*Description of the task*: Beneath this task are records; print exactly the stretch of them from the line with "How do I perform: Switch" through the line with "Viewport: 778px width, 410px height.", both ends included.

*Record set*:
# # #

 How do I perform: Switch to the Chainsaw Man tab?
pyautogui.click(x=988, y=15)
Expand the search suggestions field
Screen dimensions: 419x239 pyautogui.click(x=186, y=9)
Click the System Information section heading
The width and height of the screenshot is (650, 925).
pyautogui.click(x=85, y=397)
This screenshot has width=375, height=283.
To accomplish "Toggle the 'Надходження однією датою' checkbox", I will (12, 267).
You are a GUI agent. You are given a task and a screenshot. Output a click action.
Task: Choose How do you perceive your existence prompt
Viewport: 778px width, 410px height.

# # #

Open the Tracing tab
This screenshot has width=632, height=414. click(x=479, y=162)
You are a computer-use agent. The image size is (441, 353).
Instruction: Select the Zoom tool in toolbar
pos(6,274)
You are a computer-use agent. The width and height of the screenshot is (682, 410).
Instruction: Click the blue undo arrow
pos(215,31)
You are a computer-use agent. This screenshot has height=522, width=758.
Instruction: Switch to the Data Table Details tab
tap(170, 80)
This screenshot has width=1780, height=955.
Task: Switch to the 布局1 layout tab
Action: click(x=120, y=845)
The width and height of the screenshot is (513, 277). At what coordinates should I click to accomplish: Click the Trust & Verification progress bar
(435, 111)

# # #

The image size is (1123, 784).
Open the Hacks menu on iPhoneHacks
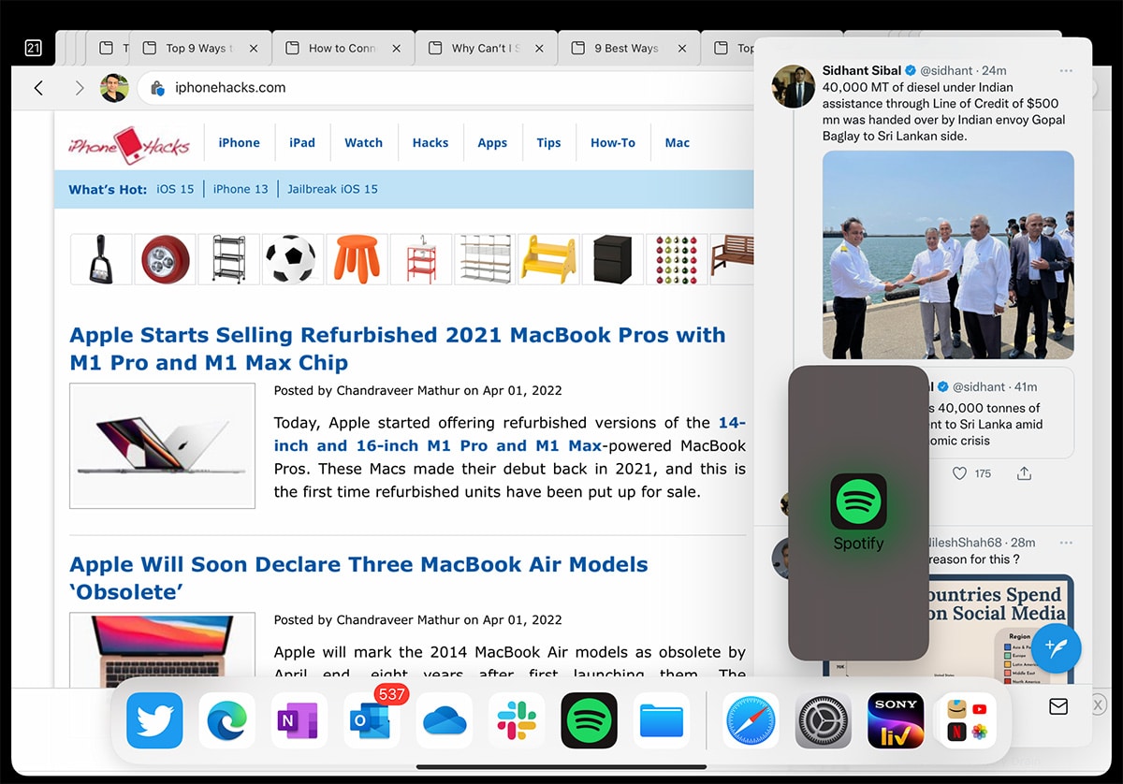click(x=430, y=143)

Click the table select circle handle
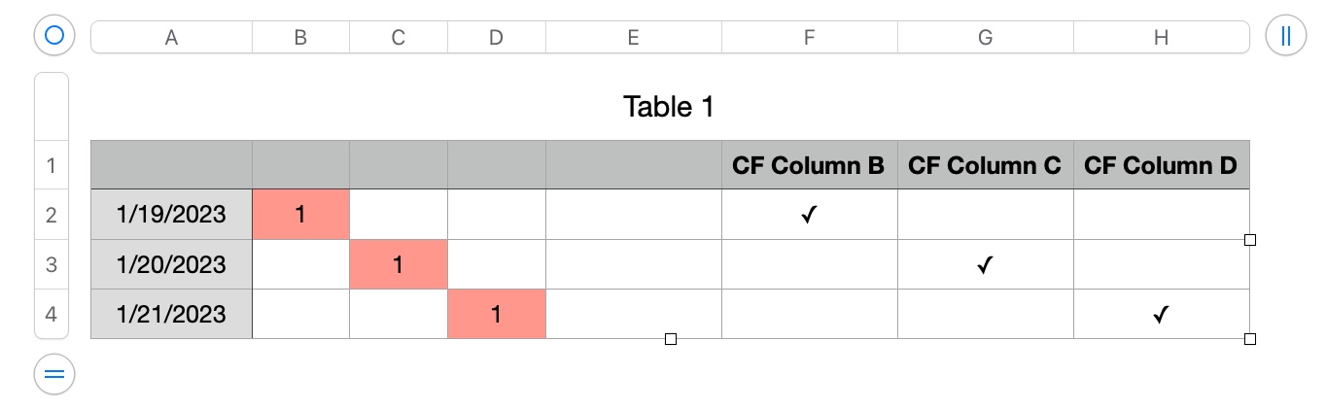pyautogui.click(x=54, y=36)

# # #

*Exercise solution*:
 How do I perform: Switch to the Chainsaw Man tab?
pyautogui.click(x=988, y=15)
Expand the search suggestions field
Screen dimensions: 419x239 pyautogui.click(x=186, y=9)
Click the System Information section heading
The width and height of the screenshot is (650, 925).
pyautogui.click(x=85, y=397)
This screenshot has width=375, height=283.
To accomplish "Toggle the 'Надходження однією датою' checkbox", I will (12, 267).
You are a GUI agent. You are given a task and a screenshot. Output a click action.
Task: Choose How do you perceive your existence prompt
Viewport: 778px width, 410px height.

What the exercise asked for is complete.